**Work to be completed:**
Everything from the line that has "This screenshot has width=640, height=624." to the last line of the listing must be repeated exactly, and nothing more; omit the pictures.

START Provided records

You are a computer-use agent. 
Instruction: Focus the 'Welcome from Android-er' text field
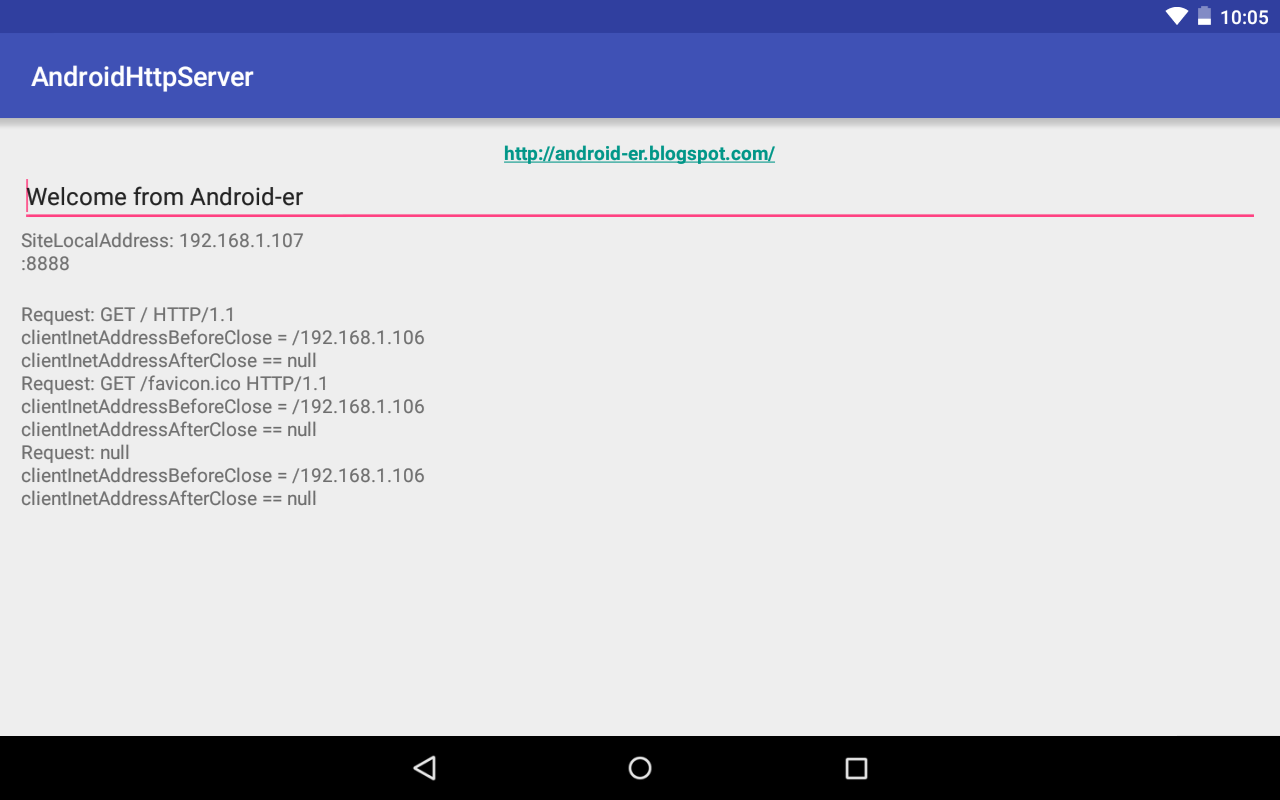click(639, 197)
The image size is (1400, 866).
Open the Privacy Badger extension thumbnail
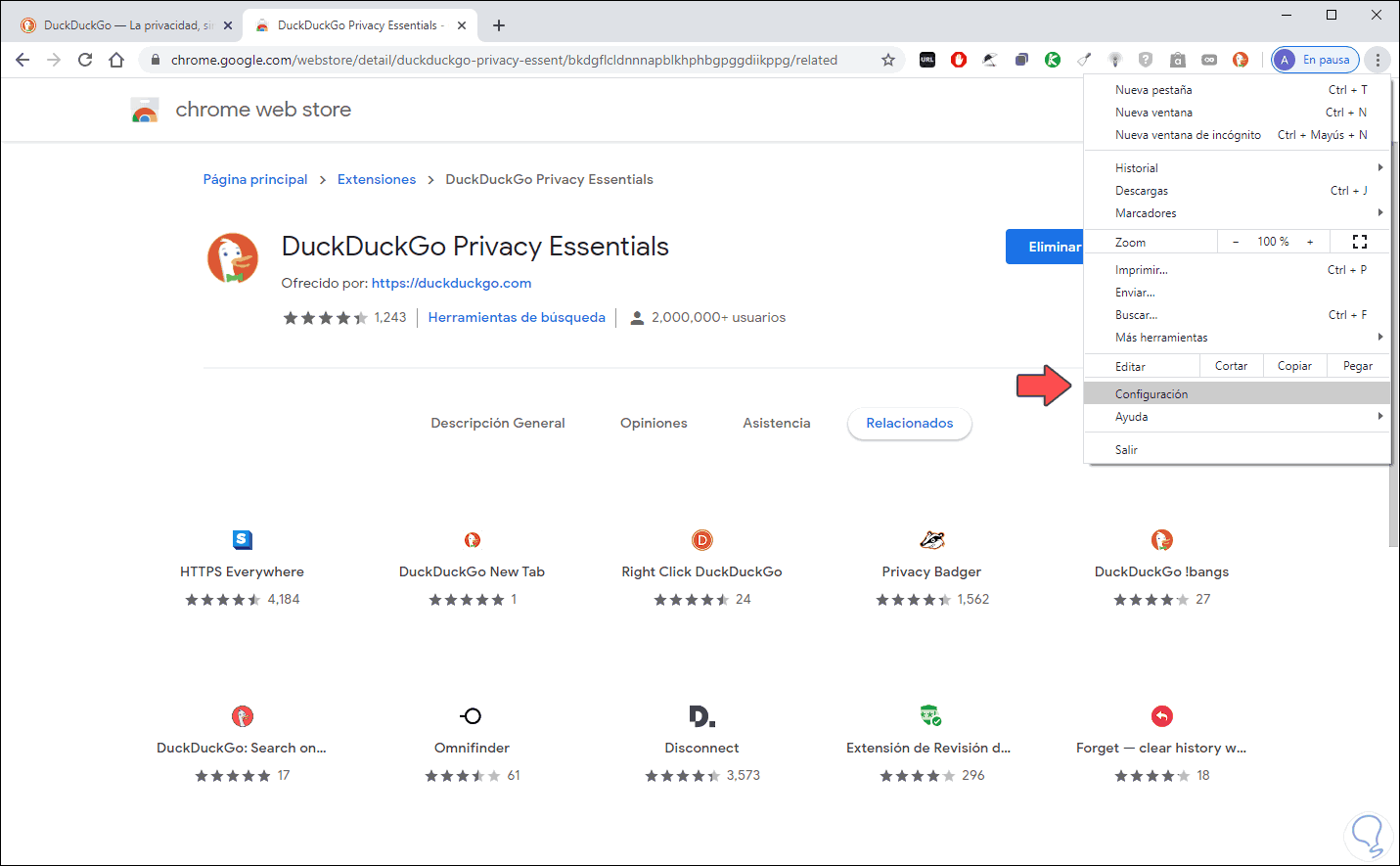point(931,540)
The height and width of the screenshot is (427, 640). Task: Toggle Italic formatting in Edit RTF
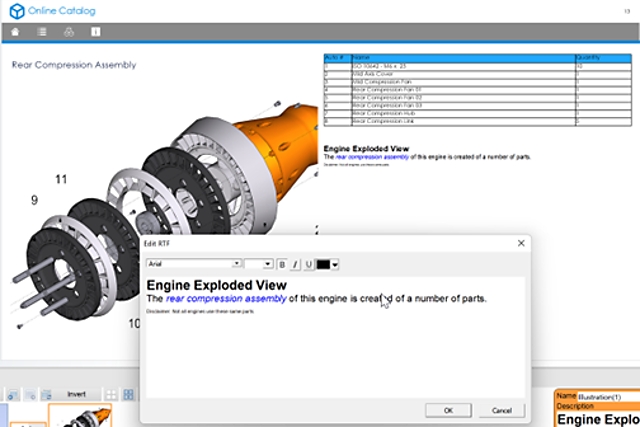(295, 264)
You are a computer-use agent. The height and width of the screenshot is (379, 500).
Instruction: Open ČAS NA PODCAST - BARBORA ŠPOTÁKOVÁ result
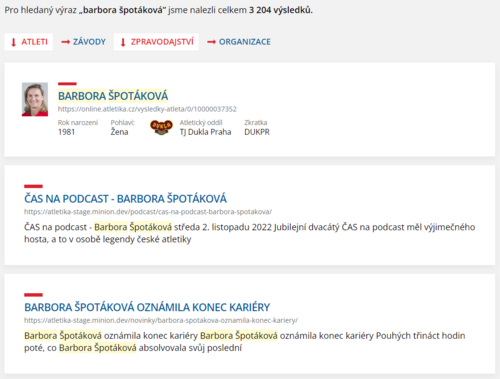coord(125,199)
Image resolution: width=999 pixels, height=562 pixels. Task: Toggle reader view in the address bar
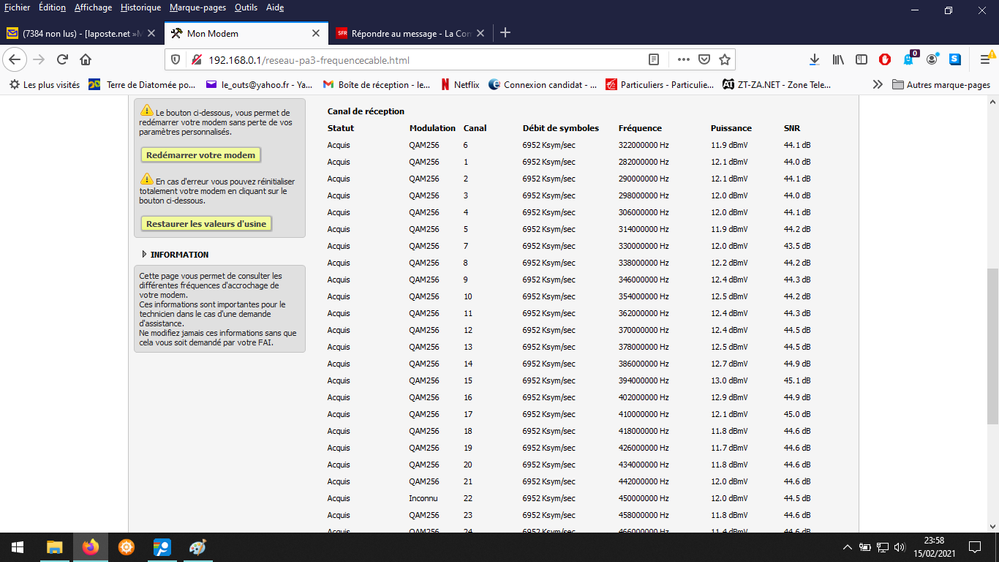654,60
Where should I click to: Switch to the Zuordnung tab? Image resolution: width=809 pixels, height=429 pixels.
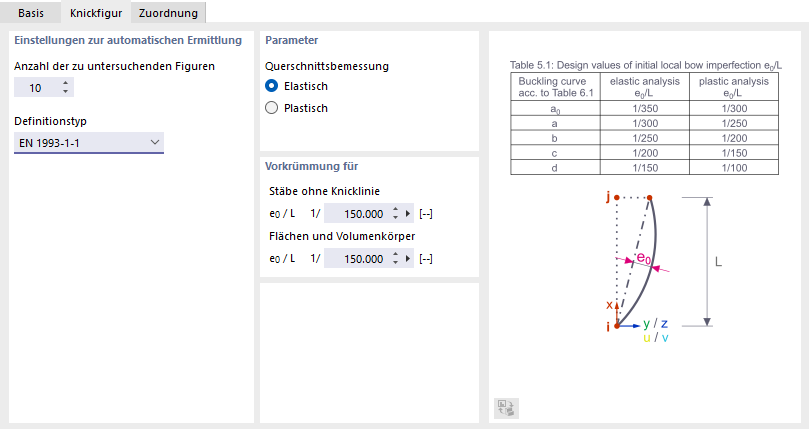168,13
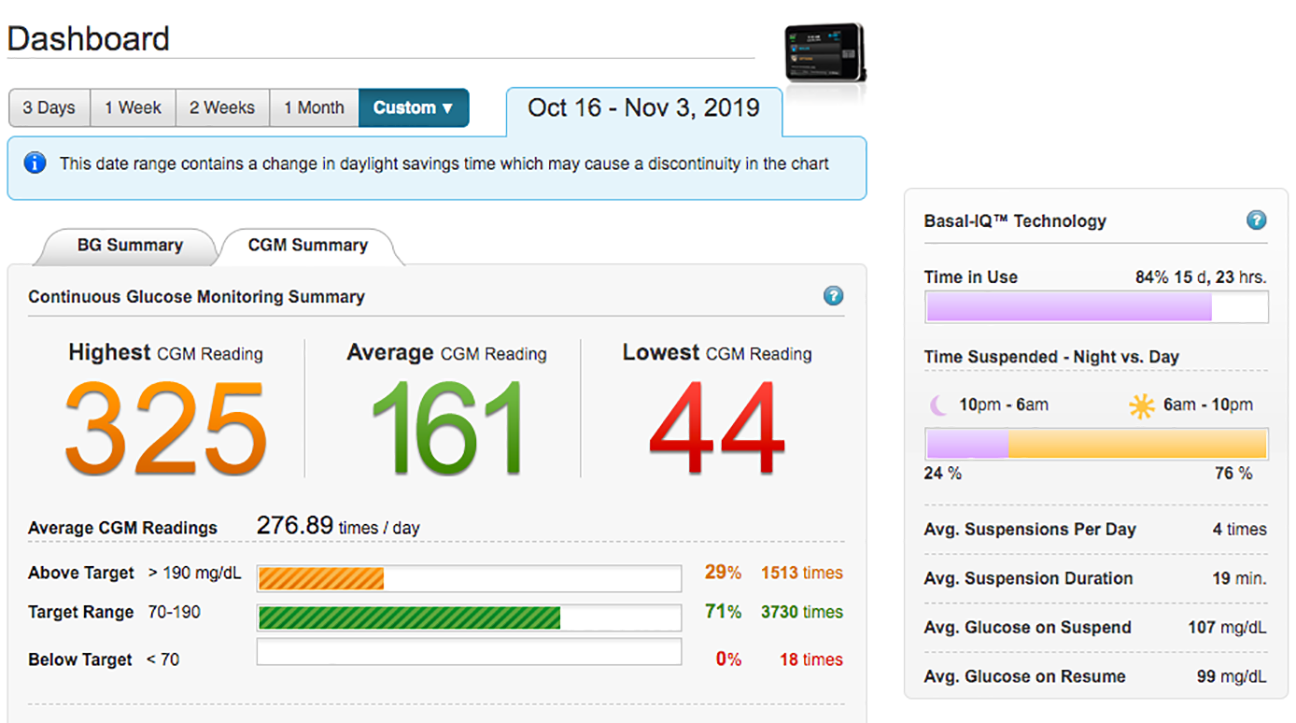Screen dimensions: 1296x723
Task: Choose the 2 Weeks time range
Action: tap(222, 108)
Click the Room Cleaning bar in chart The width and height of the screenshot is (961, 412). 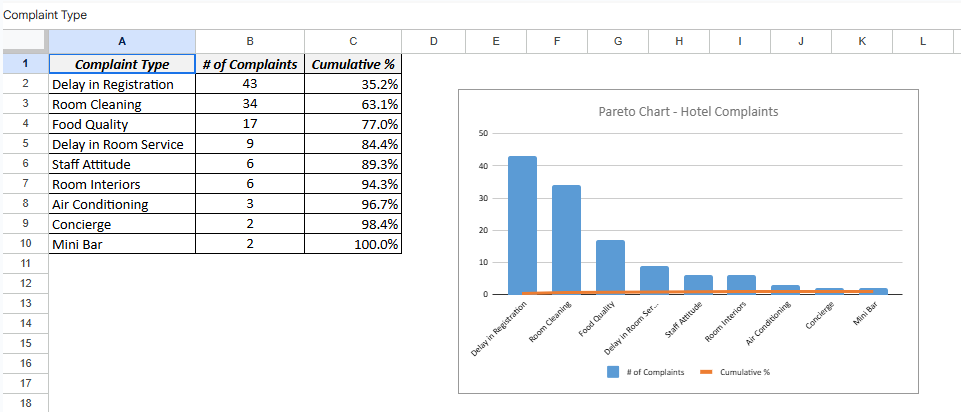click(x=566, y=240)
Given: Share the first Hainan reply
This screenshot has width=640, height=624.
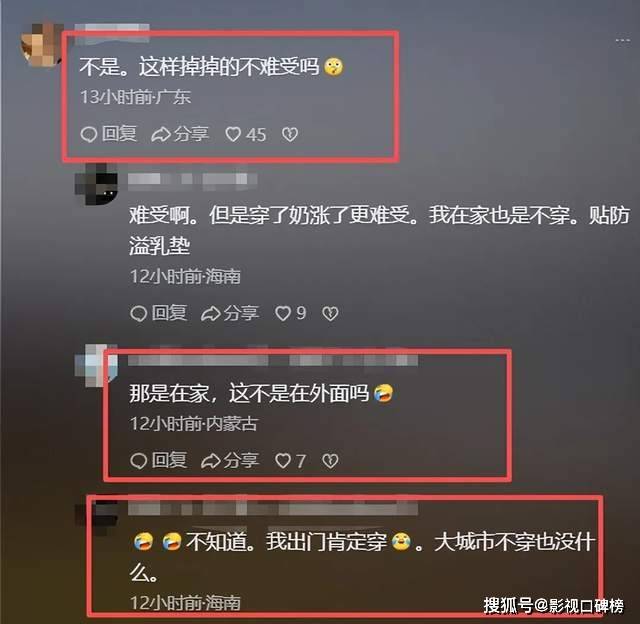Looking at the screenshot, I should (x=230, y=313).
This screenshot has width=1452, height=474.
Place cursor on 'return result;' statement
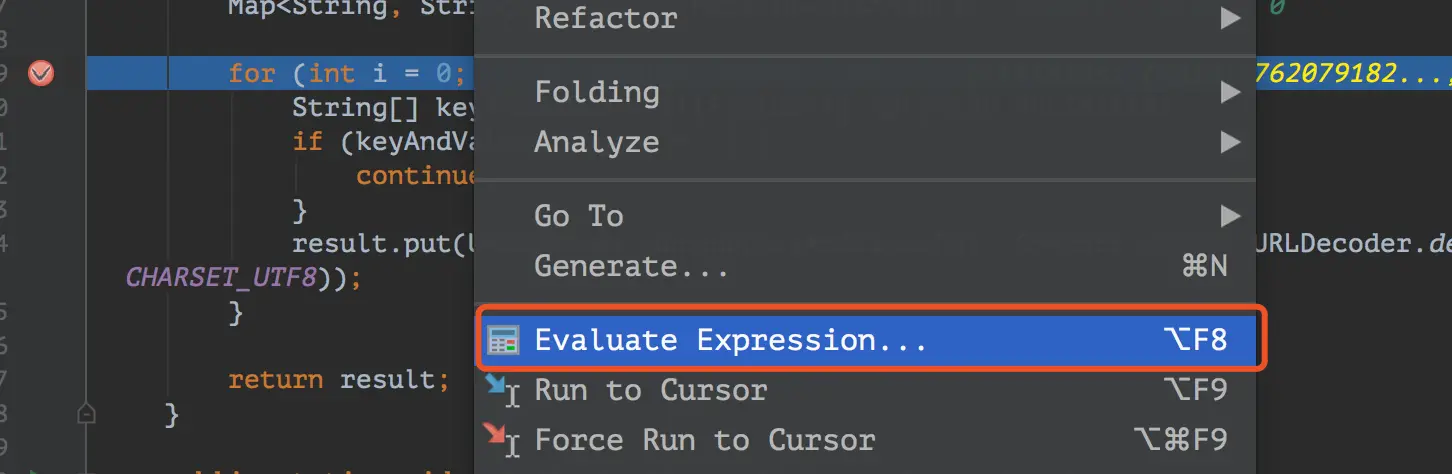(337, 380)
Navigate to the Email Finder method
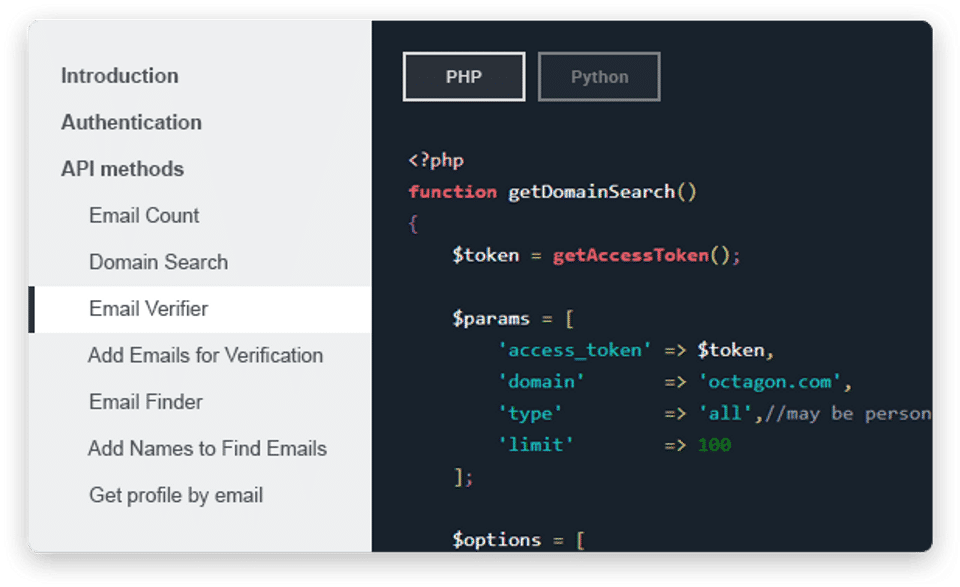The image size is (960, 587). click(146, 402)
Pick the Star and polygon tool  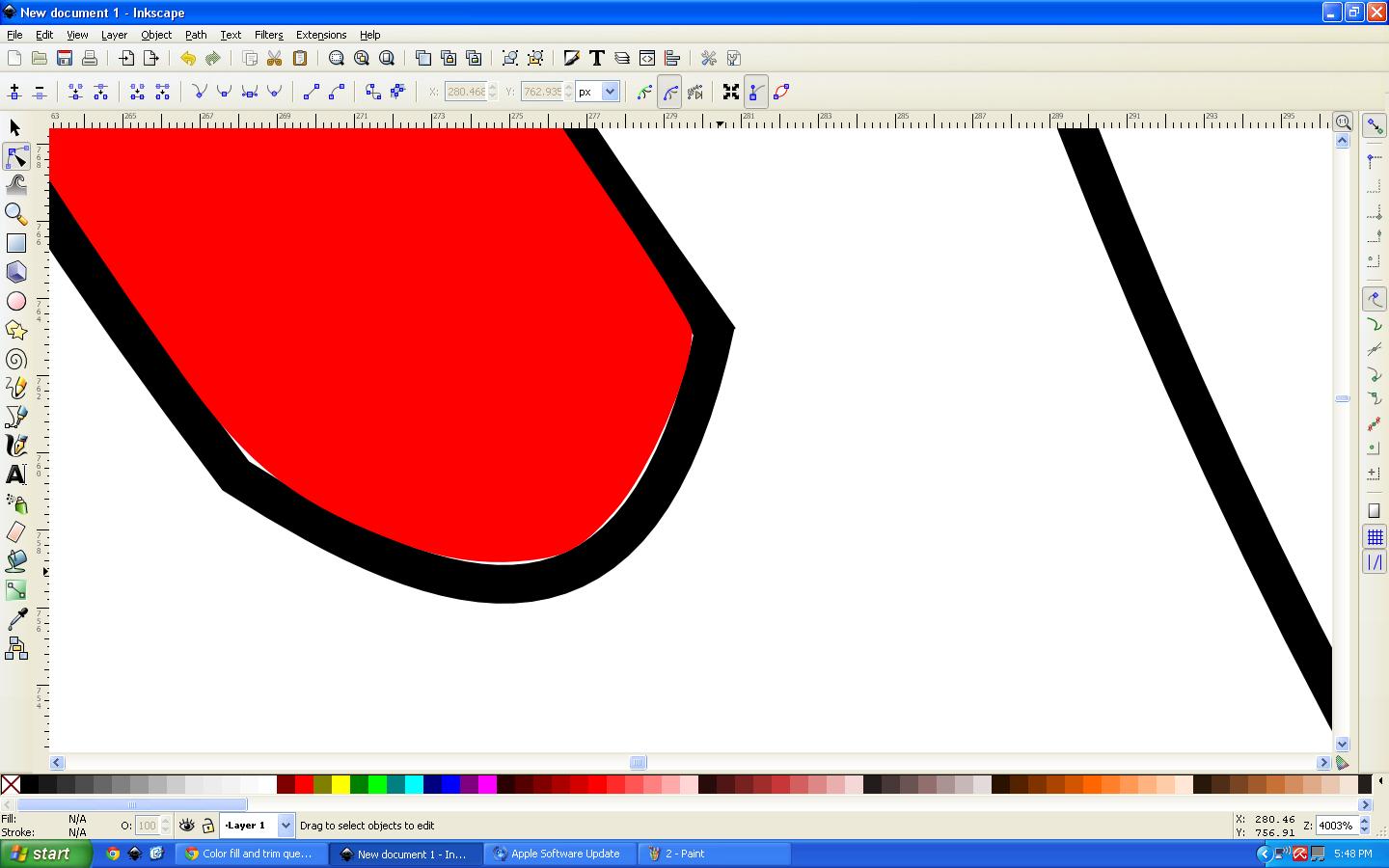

END Provided records

**Final answer:**
This screenshot has width=640, height=624.
Looking at the screenshot, I should (x=230, y=313).
This screenshot has width=1452, height=474.
Place cursor on 'return result;' statement
(337, 380)
Navigate to the Email Finder method
The image size is (960, 587). click(146, 402)
Pick the Star and polygon tool  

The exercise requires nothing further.